:: Reading passage
It looks like they have finally found a new source of plant life to make ethanol out of: Algae. I have read lots of reports over the years and scientists have been trying to find alternatives to corn. If it grows, it has been tested. There are many plants out there that can be made into ethanol but one must also look into other factors as well. Items such as cost in producing the ethanol; how much ethanol per acre and so on.
Right now corn has been the easiest to convert into ethanol. Depending upon the report, corn can produce 300-450 gallons of ethanol per acre per year. The cost per gallon is approximately $1.75. Most of that cost is in the fuel it takes to make the fuel.
Another issue that corn ethanol faces is the perception of the general public. So many people think that ethanol is taking food from our plates. This is not true. First, there are four categories of corn: sweet corn (corn on the cob), corn for human food (cereals etc.), corn for animal food, and corn for ethanol. The US produces so much corn that we exported more than 30 million tons last year alone according to www.grains.org. So everyone that thinks ethanol is taking food from our plates is mistaken.
::::
:: Raw records
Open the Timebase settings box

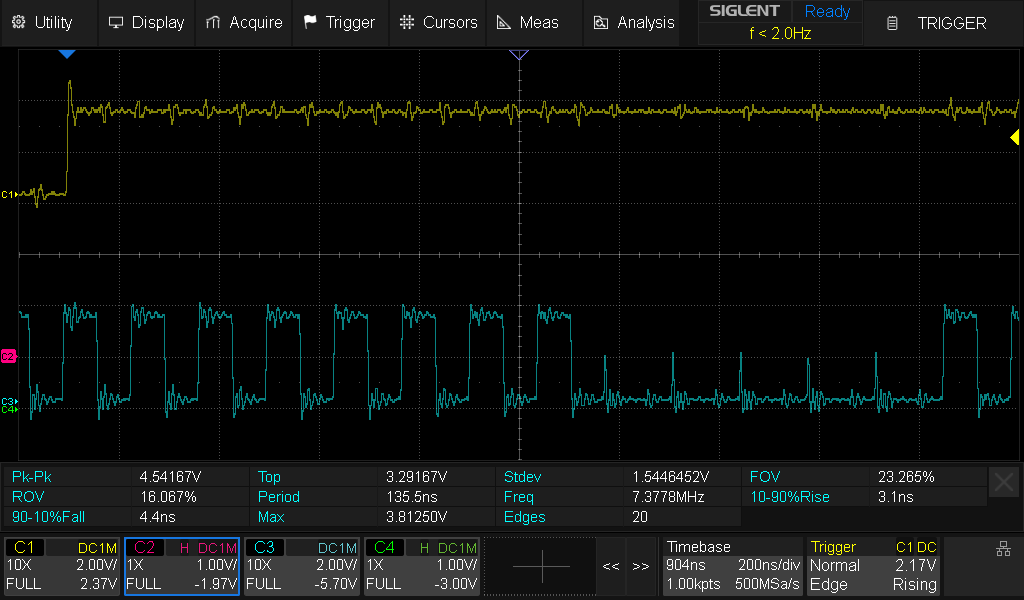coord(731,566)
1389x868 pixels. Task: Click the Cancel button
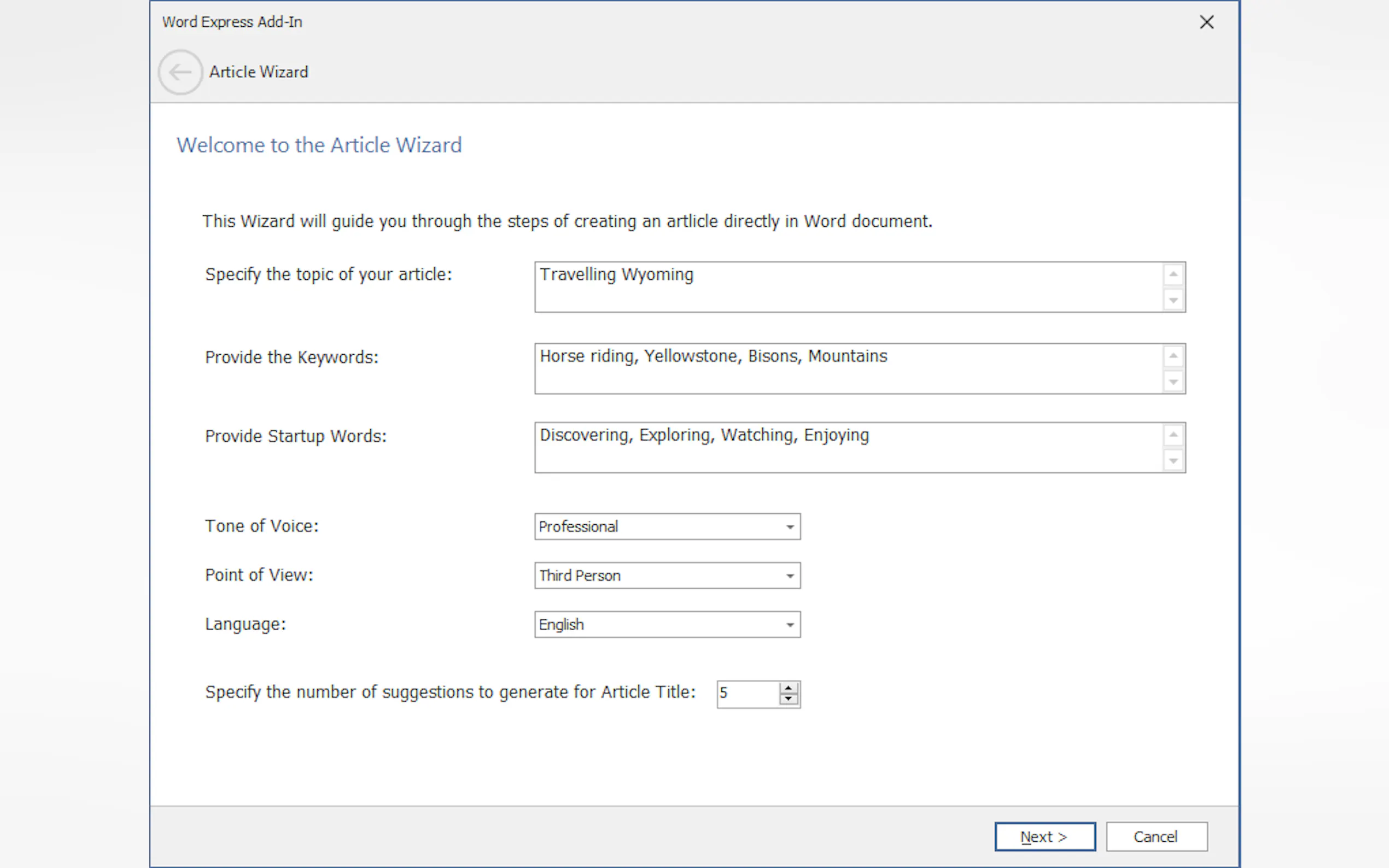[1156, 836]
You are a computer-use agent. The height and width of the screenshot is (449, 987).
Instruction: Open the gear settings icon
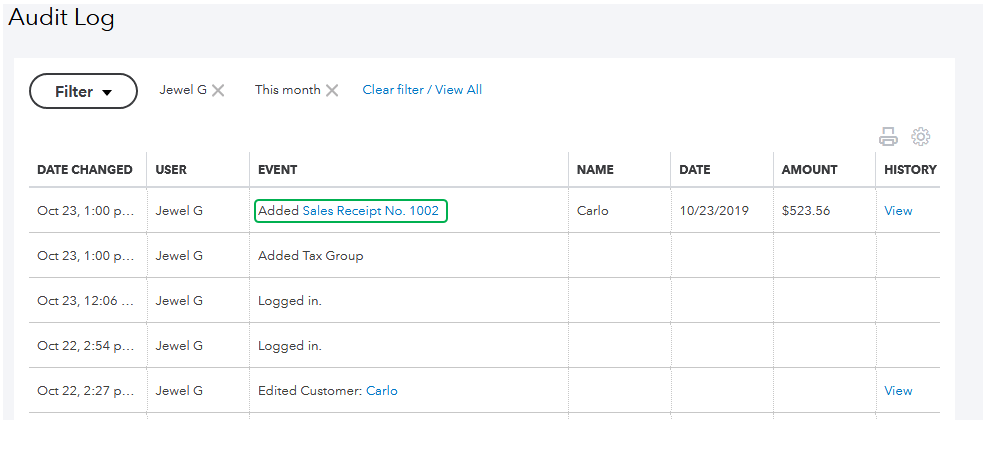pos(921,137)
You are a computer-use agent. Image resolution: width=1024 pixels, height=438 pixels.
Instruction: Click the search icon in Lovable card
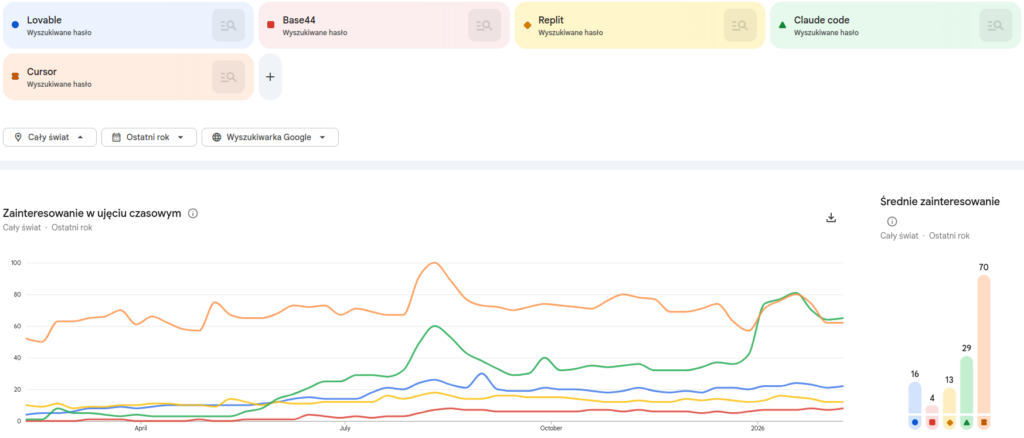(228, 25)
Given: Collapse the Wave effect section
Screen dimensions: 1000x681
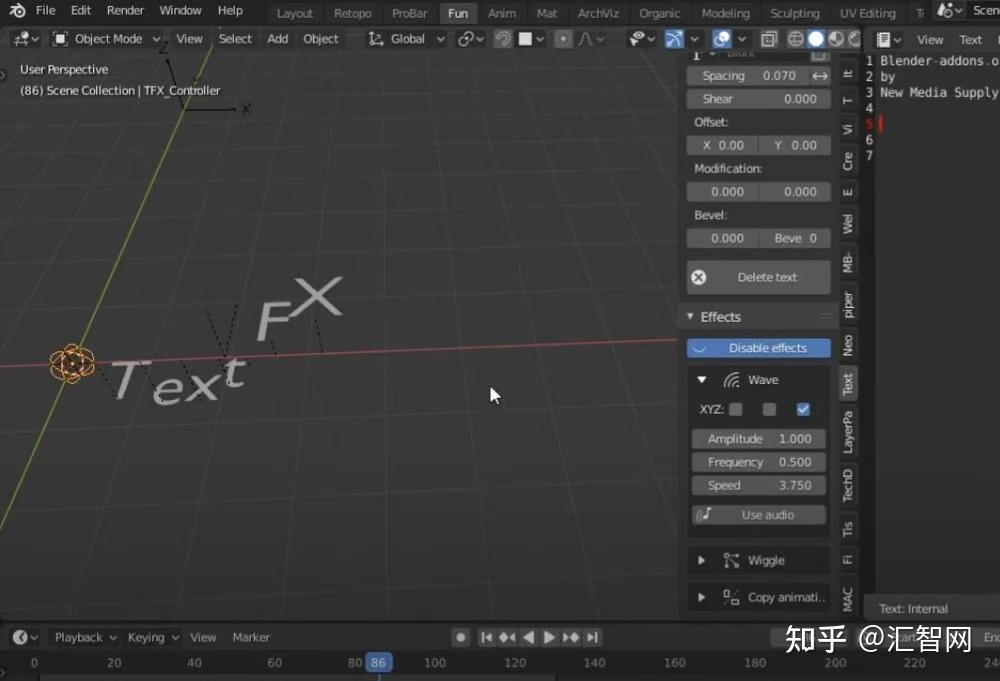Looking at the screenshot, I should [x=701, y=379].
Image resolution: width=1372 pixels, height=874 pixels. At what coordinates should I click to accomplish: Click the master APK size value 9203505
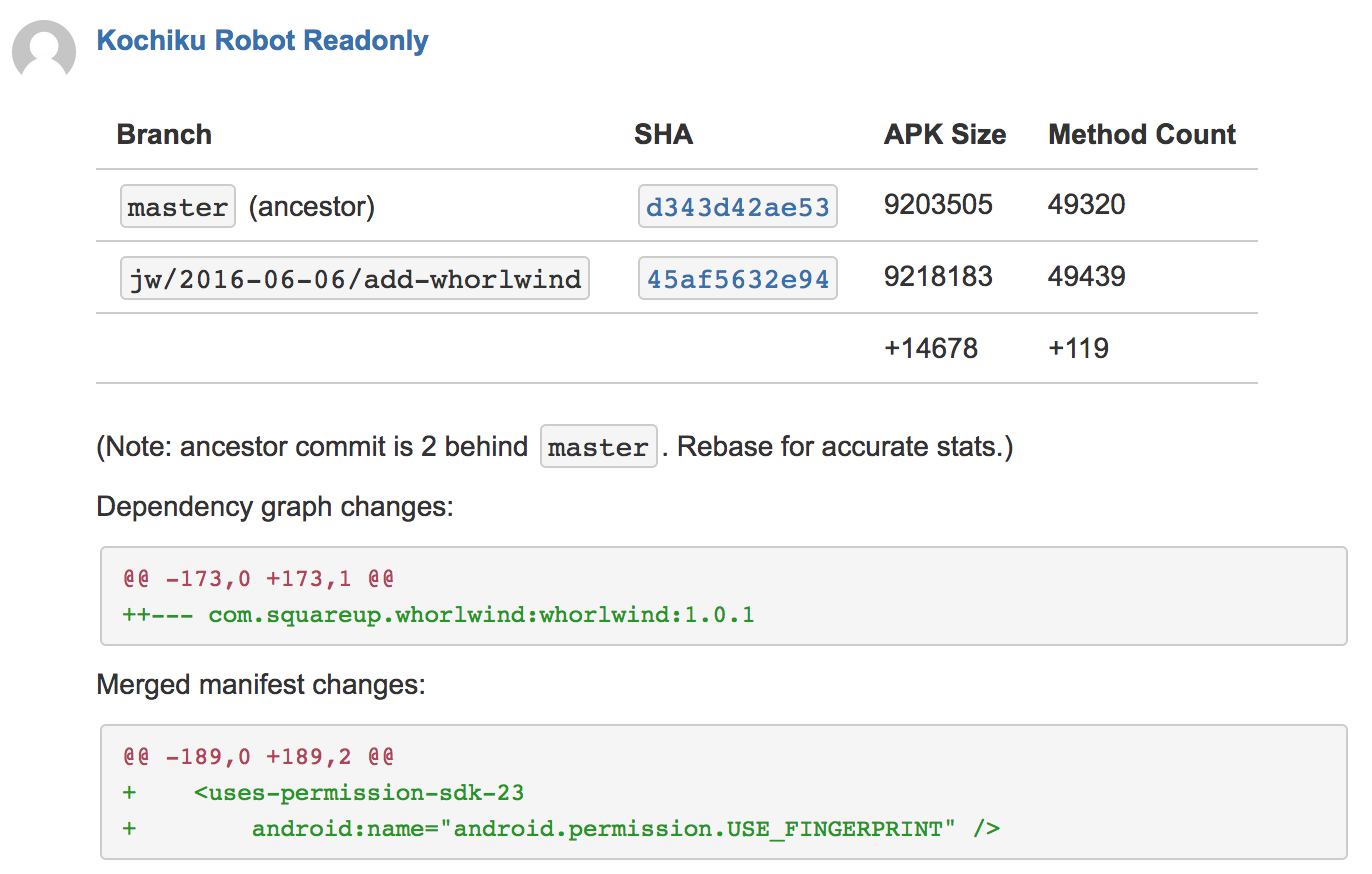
::::
- **Requirements**: In the ethanol piece, replace "corn" with "sugarcane" in the part from "Right now corn" to "make the fuel." and write out that part. The records have nothing to do with the ethanol piece.

- **Finished task**:
Right now sugarcane has been the easiest to convert into ethanol. Depending upon the report, sugarcane can produce 300-450 gallons of ethanol per acre per year. The cost per gallon is approximately $1.75. Most of that cost is in the fuel it takes to make the fuel.